### [GOAL OF THE EXERCISE]
Once the pictures are set aside, output all the records exactly.

### [RECORDS FOR THE TASK]
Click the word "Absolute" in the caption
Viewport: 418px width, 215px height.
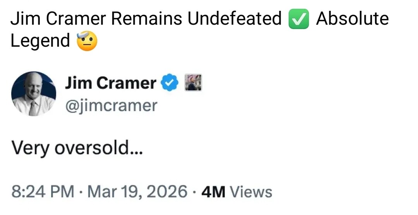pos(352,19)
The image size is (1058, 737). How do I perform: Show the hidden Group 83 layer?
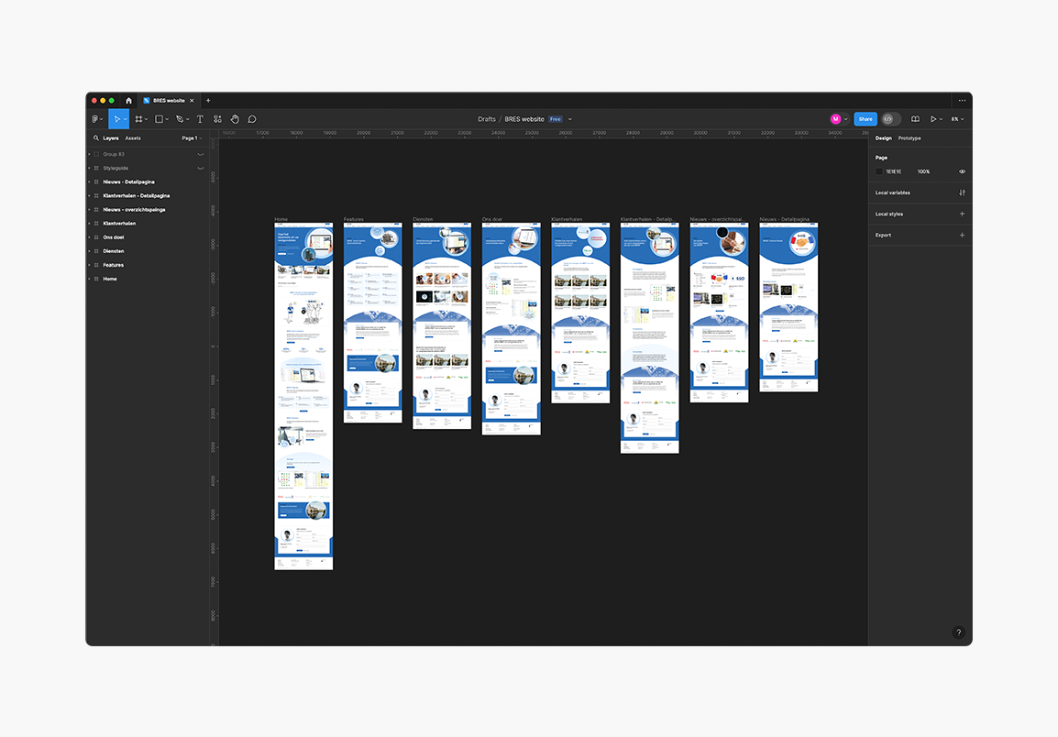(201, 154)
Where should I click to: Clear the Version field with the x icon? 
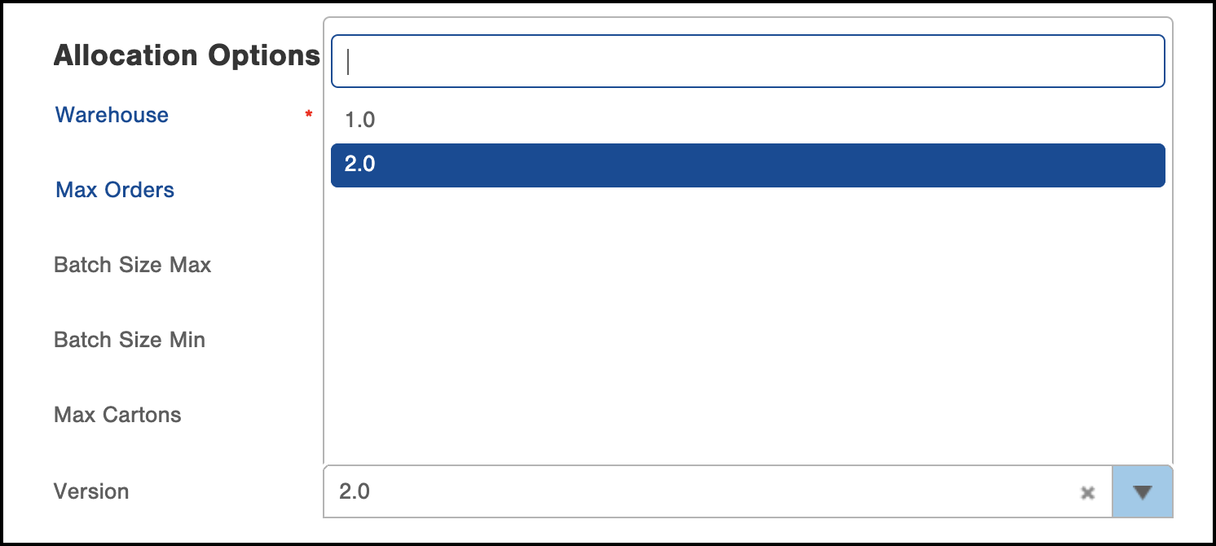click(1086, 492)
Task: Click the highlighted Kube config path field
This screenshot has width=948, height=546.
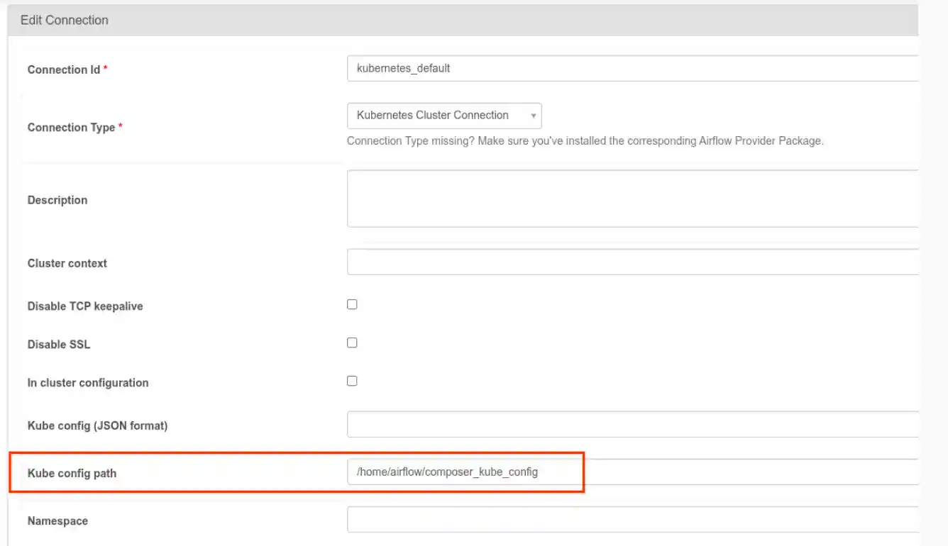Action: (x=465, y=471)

### [ANSWER TO THIS PROBLEM]
Click the word "Absolute" in the caption
Viewport: 418px width, 215px height.
pos(352,19)
The image size is (1058, 737). How do I perform: Show the hidden Group 83 layer?
(201, 154)
Where should I click to: Clear the Version field with the x icon? 
click(1086, 492)
Task: Click the highlighted Kube config path field
This screenshot has width=948, height=546.
Action: (x=465, y=471)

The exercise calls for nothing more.